§ **To do**
Can you give again the lines starting at the one containing "The height and width of the screenshot is (614, 1568)." and ending at the last line, substituting "Language" for "Category", changing nothing else, and leaving the pictures out?

§ **Task material**
## BEGIN

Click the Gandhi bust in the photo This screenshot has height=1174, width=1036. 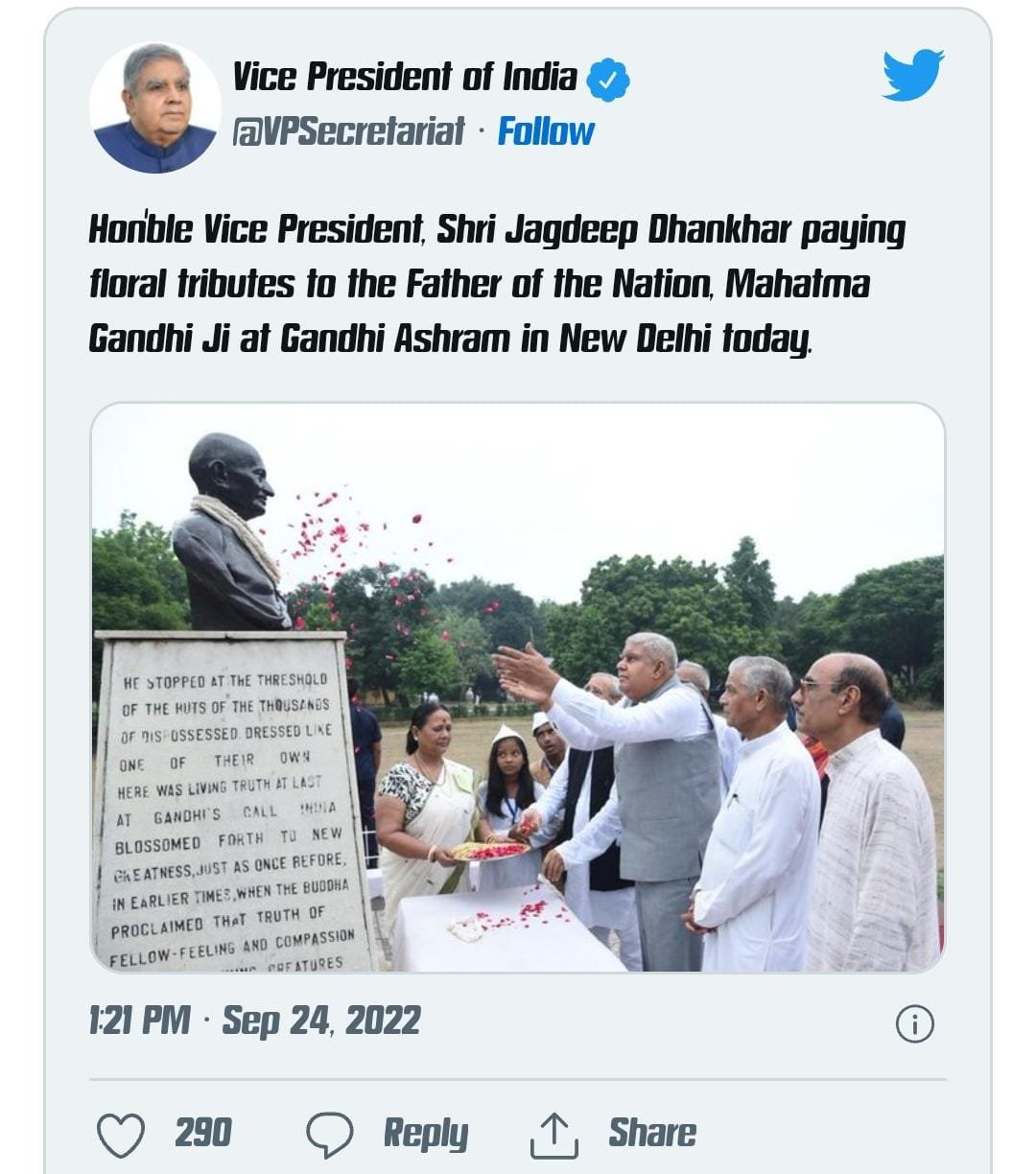click(x=229, y=532)
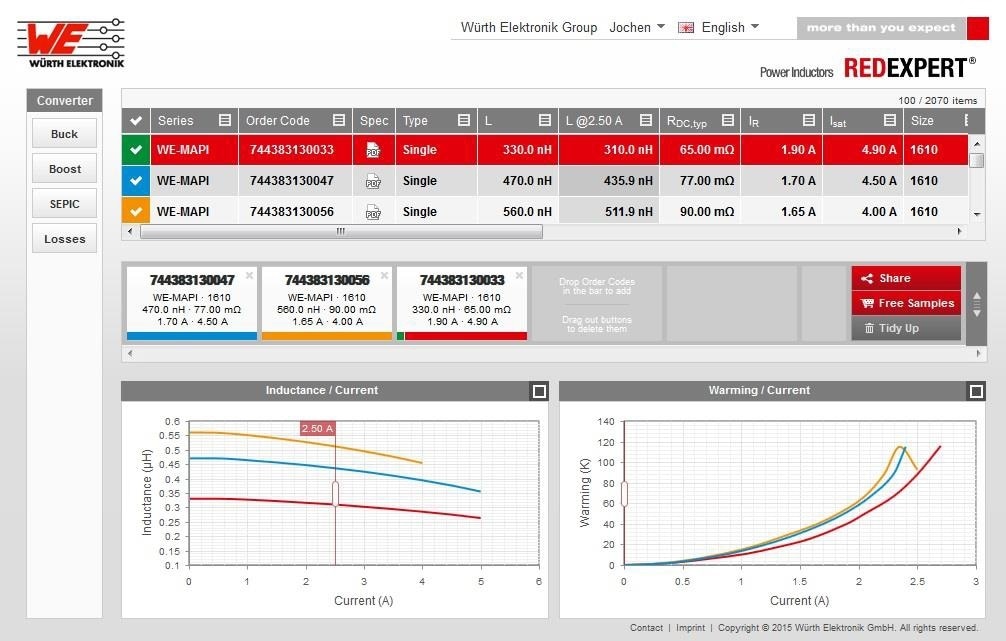Maximize the Warming / Current chart
The height and width of the screenshot is (641, 1006).
(977, 391)
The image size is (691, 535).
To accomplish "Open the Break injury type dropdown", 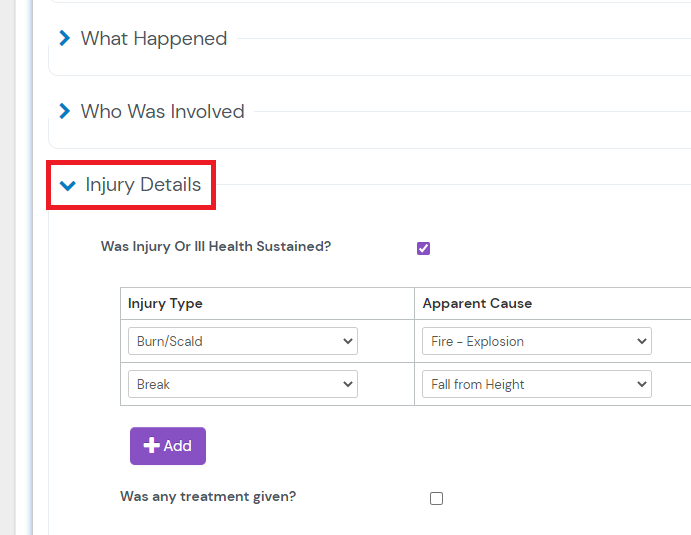I will [x=243, y=384].
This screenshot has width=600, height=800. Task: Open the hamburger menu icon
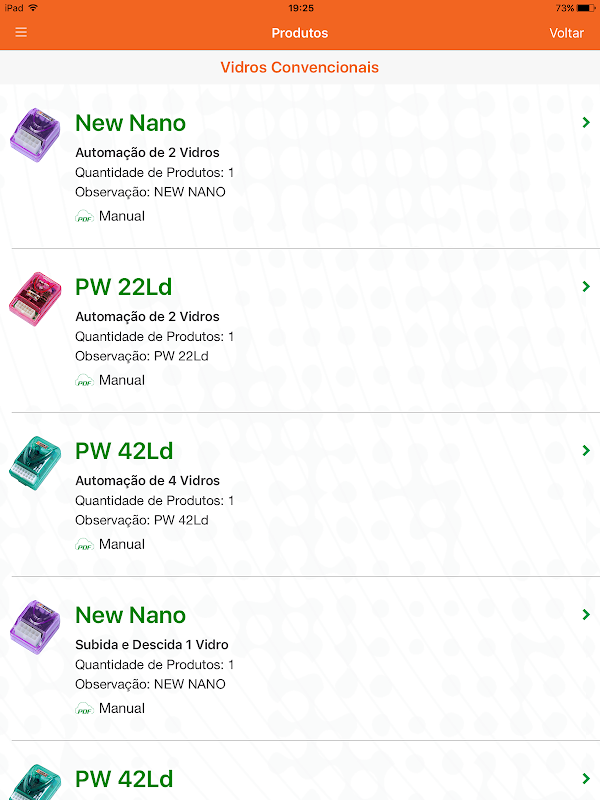coord(21,33)
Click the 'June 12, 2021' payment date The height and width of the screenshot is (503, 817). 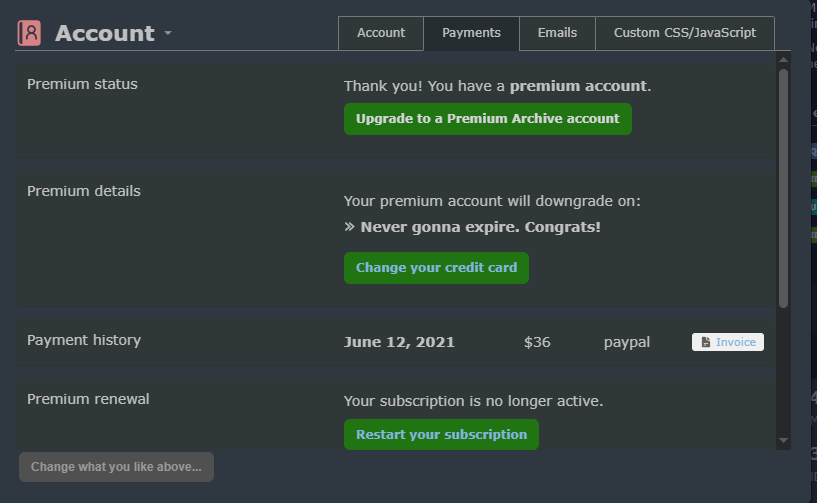point(399,342)
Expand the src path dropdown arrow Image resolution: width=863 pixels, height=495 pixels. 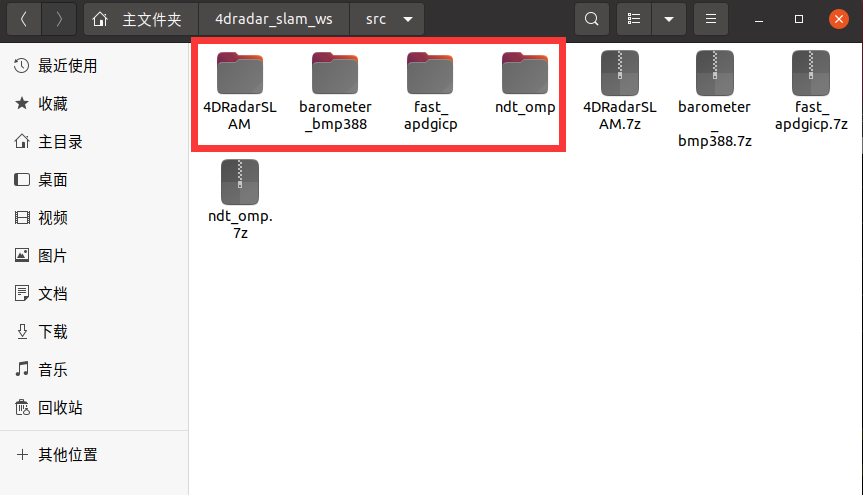point(408,19)
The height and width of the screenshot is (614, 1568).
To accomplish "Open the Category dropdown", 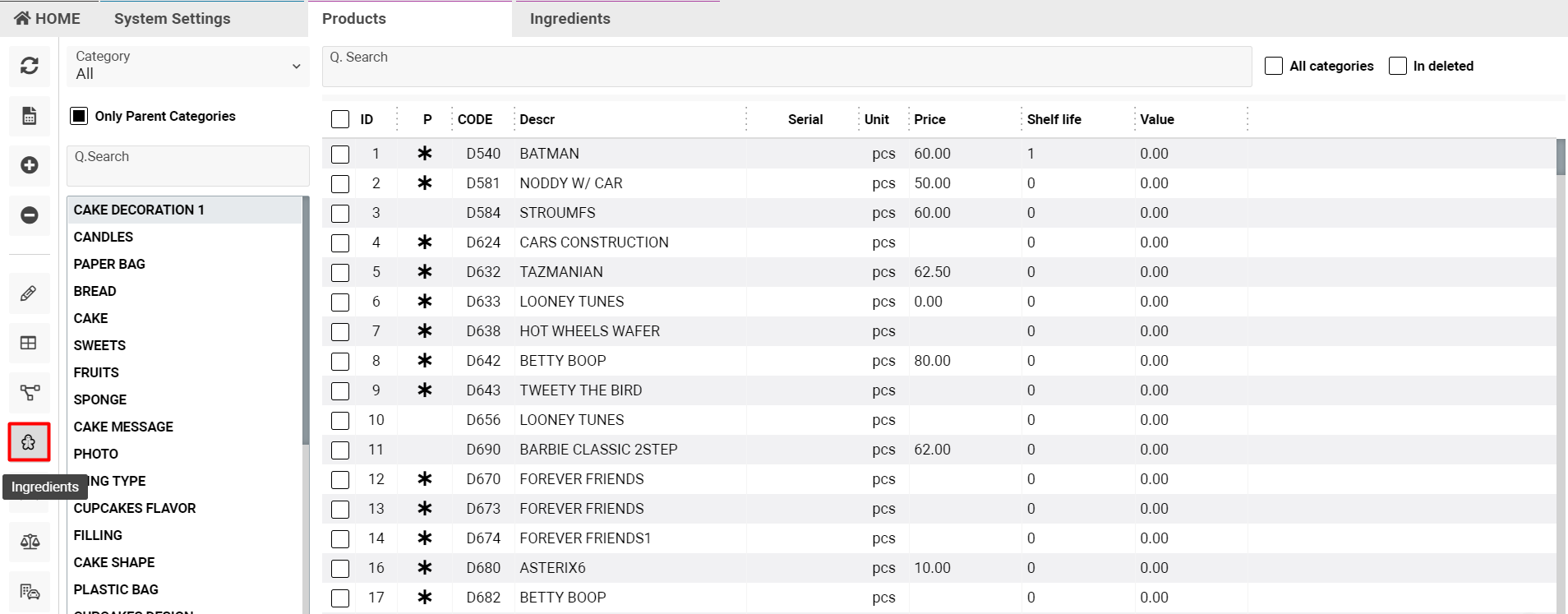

## END

§ **Solution**
The height and width of the screenshot is (614, 1568).
To accomplish "Open the Language dropdown", 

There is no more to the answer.